Bianca Tanis, Ulster County public school parent said “Chancellor Merryl Tisch has publicly stated that she would think twice before allowing a child with special needs to sit through an ‘incomprehensible exam’ and has called state exams ‘cruel and unusual’. Yet neither the Board of Regents nor NYSED leadership has taken action to inform parents of their right to refuse harmful testing, let alone curb the eighteen hours of harmful state testing that disabled students as young as eight are compelled to engage in. Until the abuse stops, opt outs will continue.”
 
Marla Kilfoyle, Long Island public school parent, educator, and General Manager of the BATs stated, "As research shows, test scores will not close the achievement gap.  We need to begin to invest in proven strategies that close the gap, or we will lose an entire generation of children."  
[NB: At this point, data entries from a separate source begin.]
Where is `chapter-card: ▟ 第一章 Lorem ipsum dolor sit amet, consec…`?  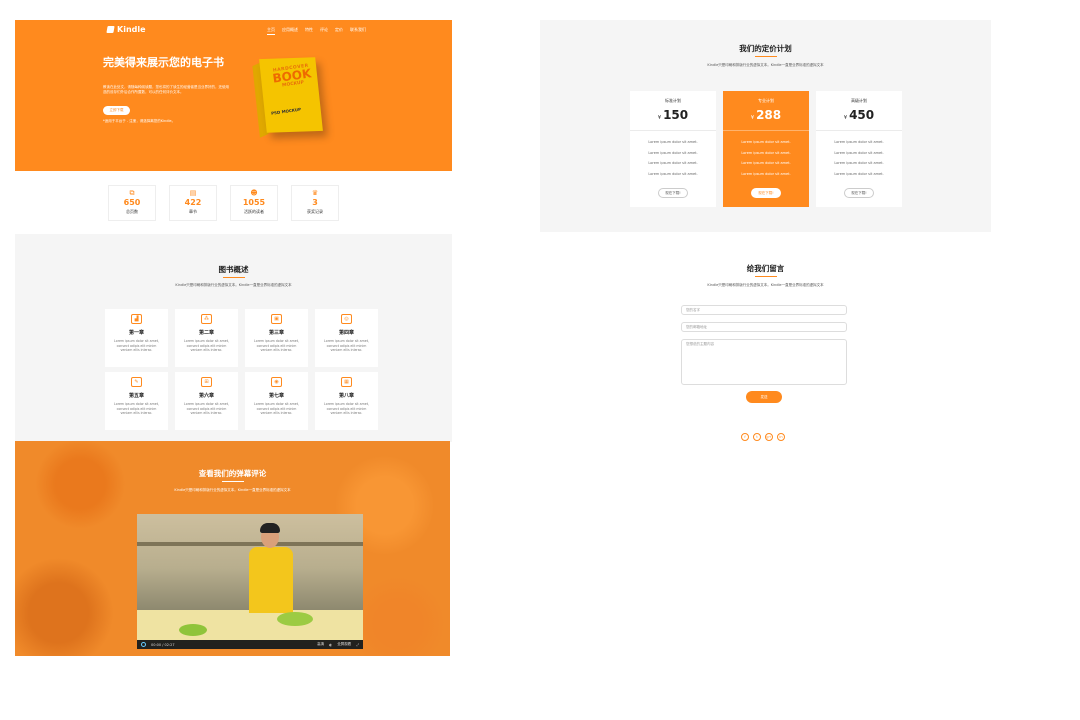
chapter-card: ▟ 第一章 Lorem ipsum dolor sit amet, consec… is located at coordinates (136, 338).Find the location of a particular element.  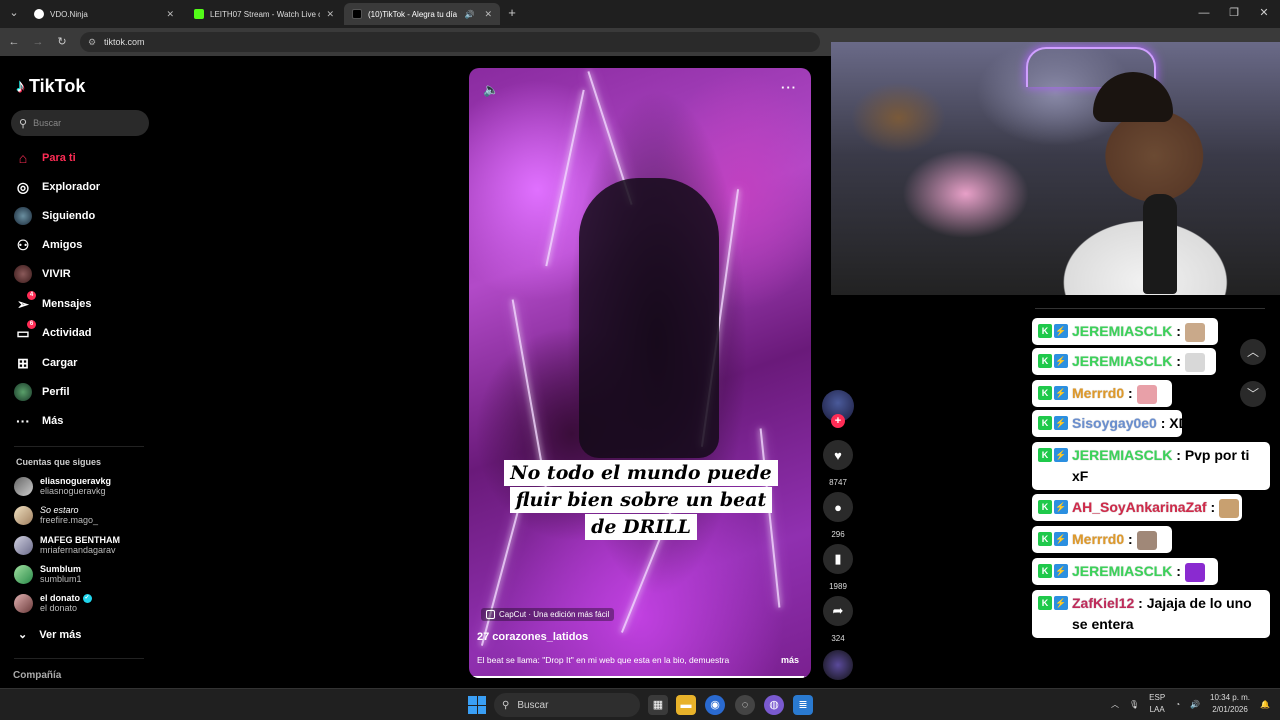

store-icon: ▦ is located at coordinates (658, 705). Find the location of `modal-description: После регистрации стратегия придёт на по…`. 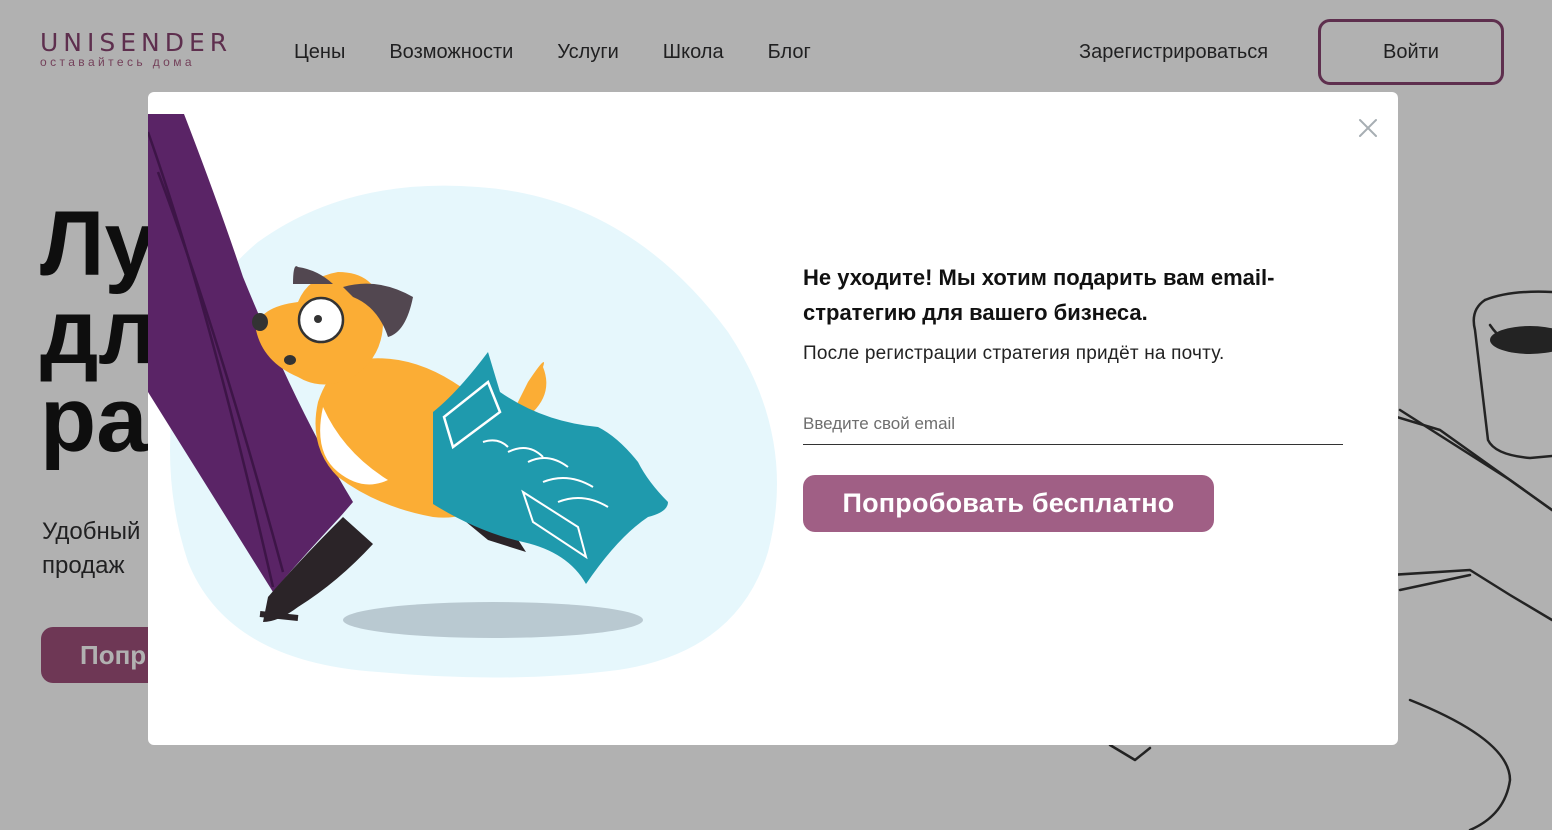

modal-description: После регистрации стратегия придёт на по… is located at coordinates (1014, 354).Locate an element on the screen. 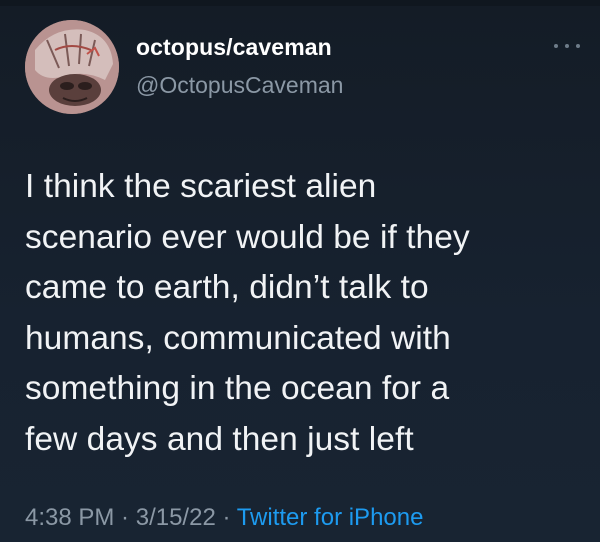 This screenshot has height=542, width=600. tweet-source-link: Twitter for iPhone is located at coordinates (330, 518).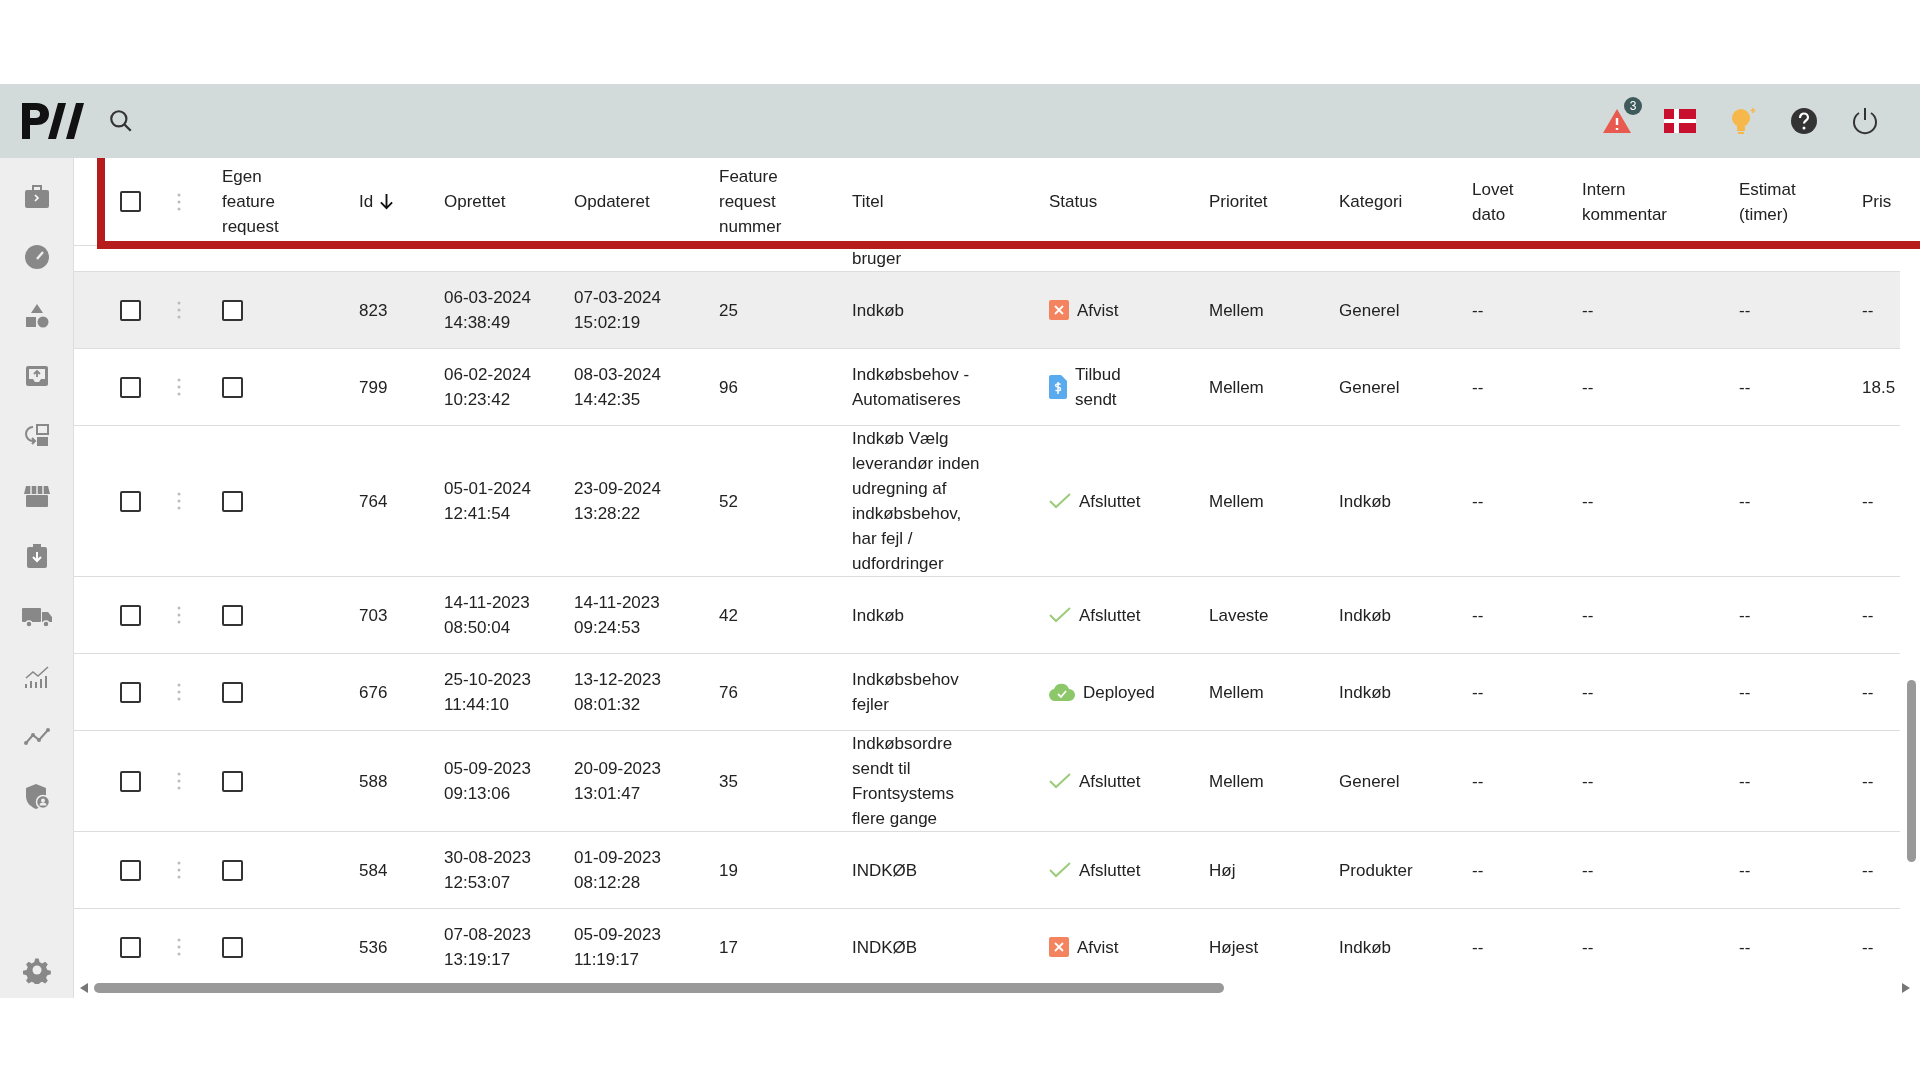 This screenshot has height=1080, width=1920. What do you see at coordinates (374, 692) in the screenshot?
I see `table-cell: 676` at bounding box center [374, 692].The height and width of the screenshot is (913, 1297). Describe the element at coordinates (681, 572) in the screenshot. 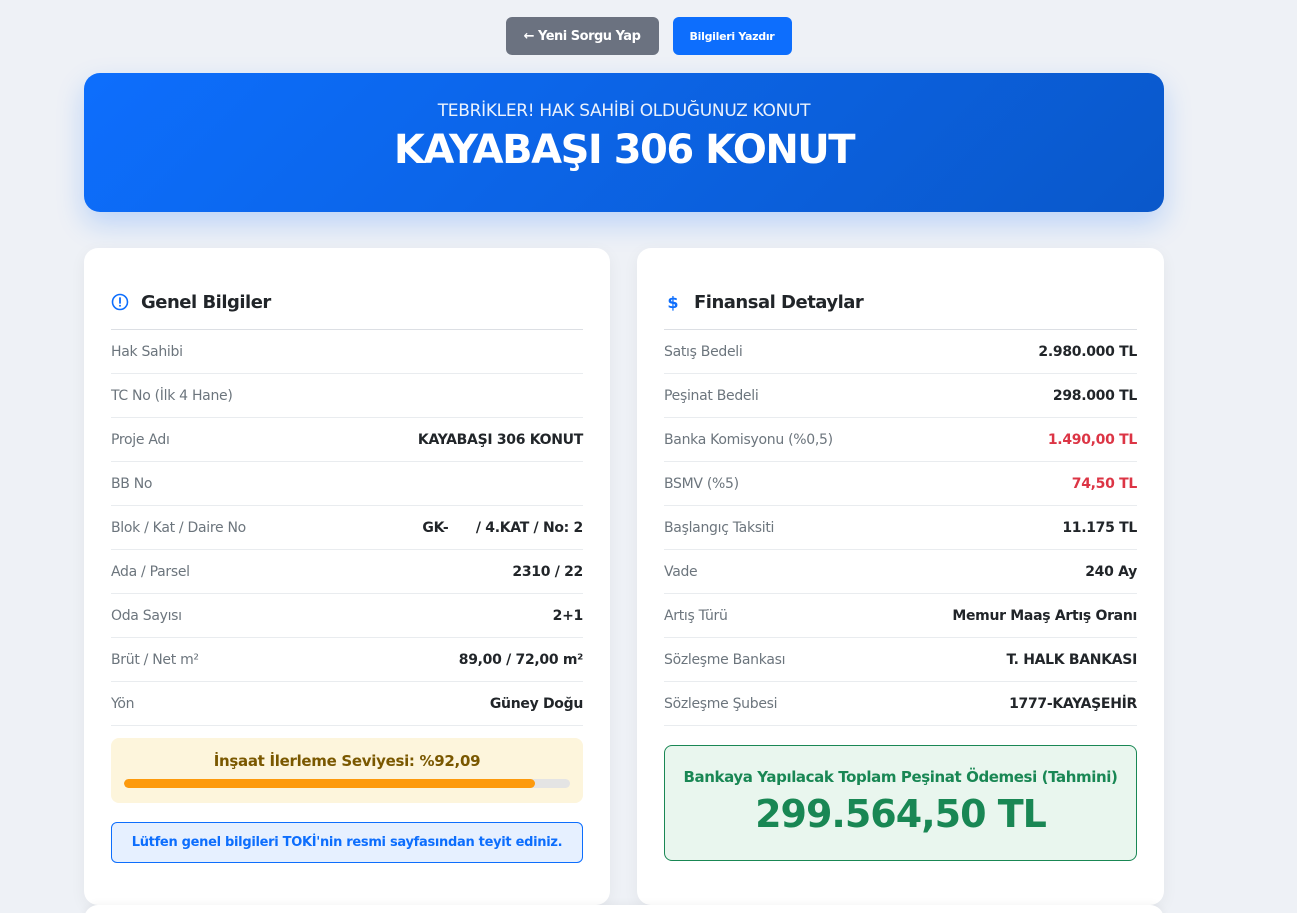

I see `row-label: Vade` at that location.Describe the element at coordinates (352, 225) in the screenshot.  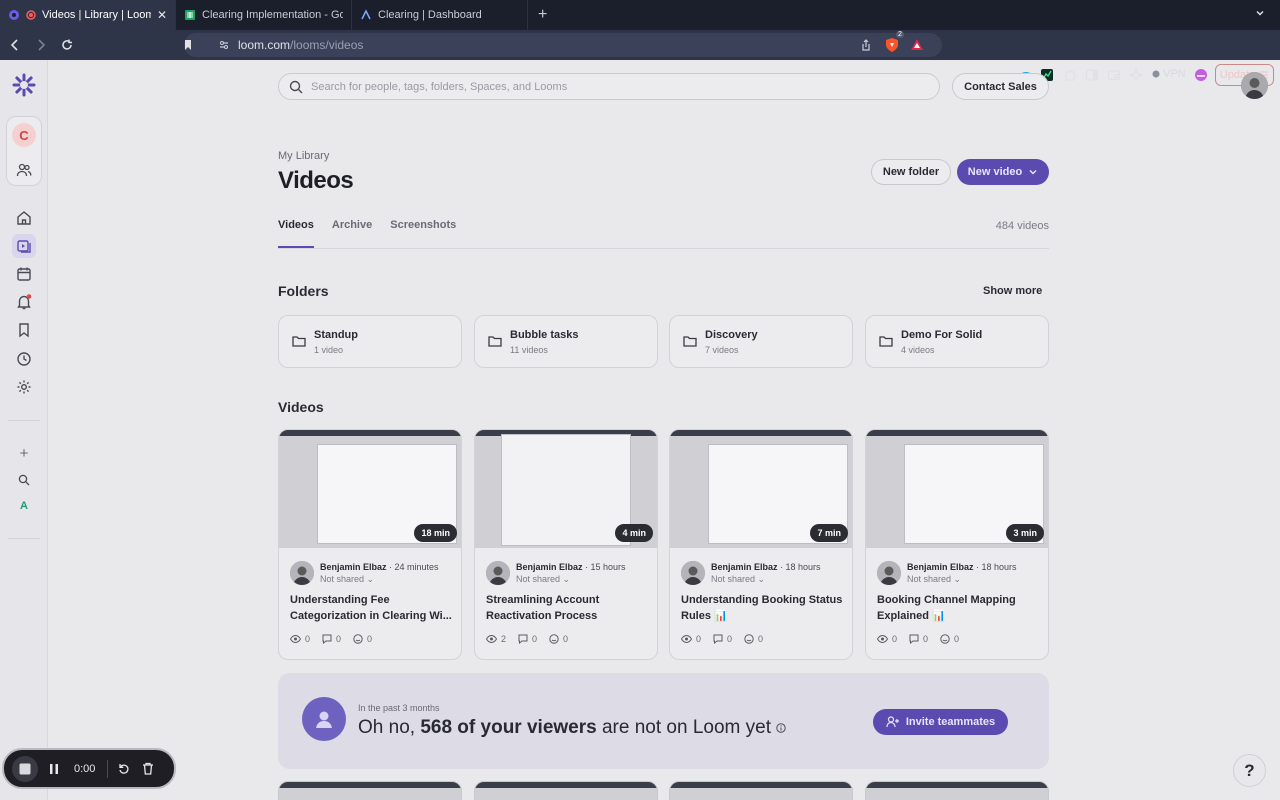
I see `tab-archive: Archive` at that location.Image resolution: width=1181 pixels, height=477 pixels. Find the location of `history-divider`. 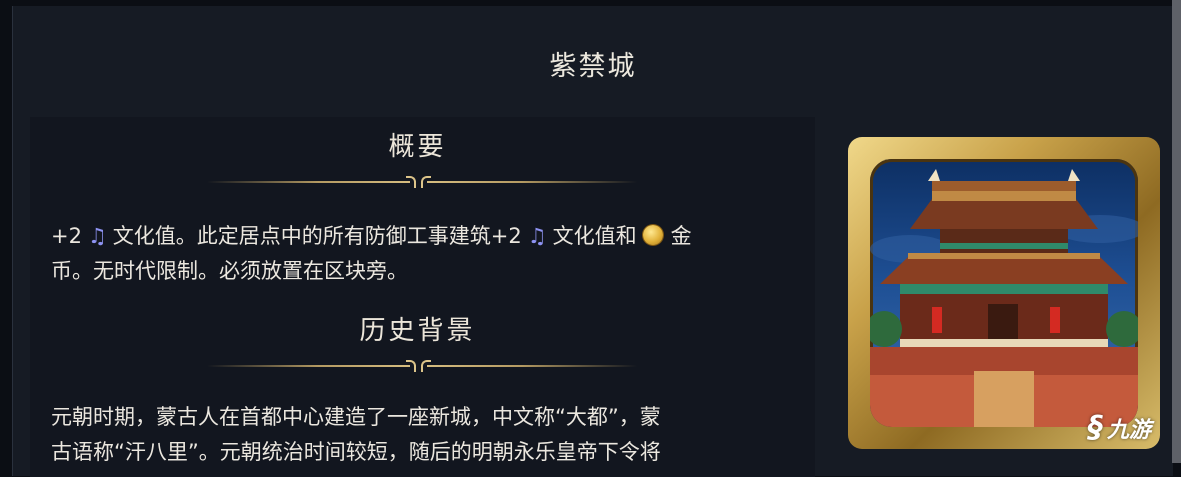

history-divider is located at coordinates (422, 366).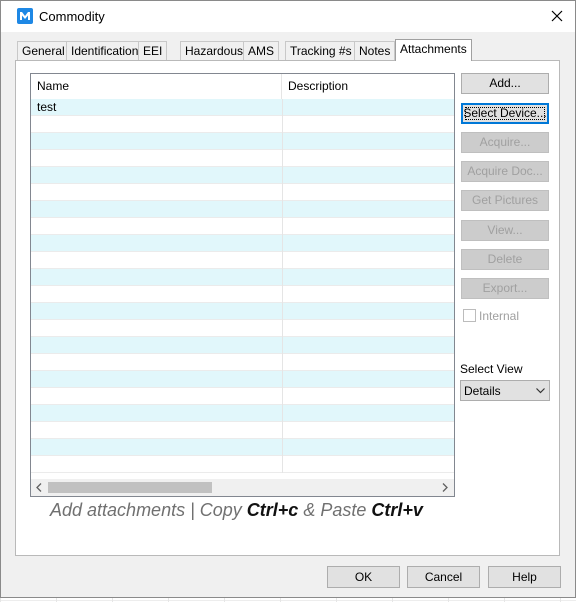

“The NY State tests are an illegitimate way to evaluate kids, schools and teachers – as shown by the recent  NY Times article, in which questions on the 3rd grade exam stumped the author of the relevant passage.  These tests are designed to make it look like the vast majority of our students and schools are failing, when they are not.  Until the state provides less flawed exams – and a better teacher evaluation system not linked to them – parents will continue to opt out in growing numbers,” said Leonie Haimson, Executive Director of Class Size Matters.

"Pearson has been fired as the state's test vendor, yet our children will be subjected to their tests for another school year. This is outrageous. If Governor Cuomo and members of the legislature who voted to increase the contribution of test scores to teacher evaluation think this is ok, they should prove it by taking the tests themselves. Let our public officials prove that they are smarter than a 5th grader," said Nancy Cauthen, a NYC public school parent.

NYSAPE, a grassroots organization with over 50 parent and educator groups across that state, will be  calling on parents to hand in test refusal letters on the first day of school in order to reclaim their children’s classrooms and to stop the destruction of our public schools.  An updated 2016 test refusal letter is coming soon.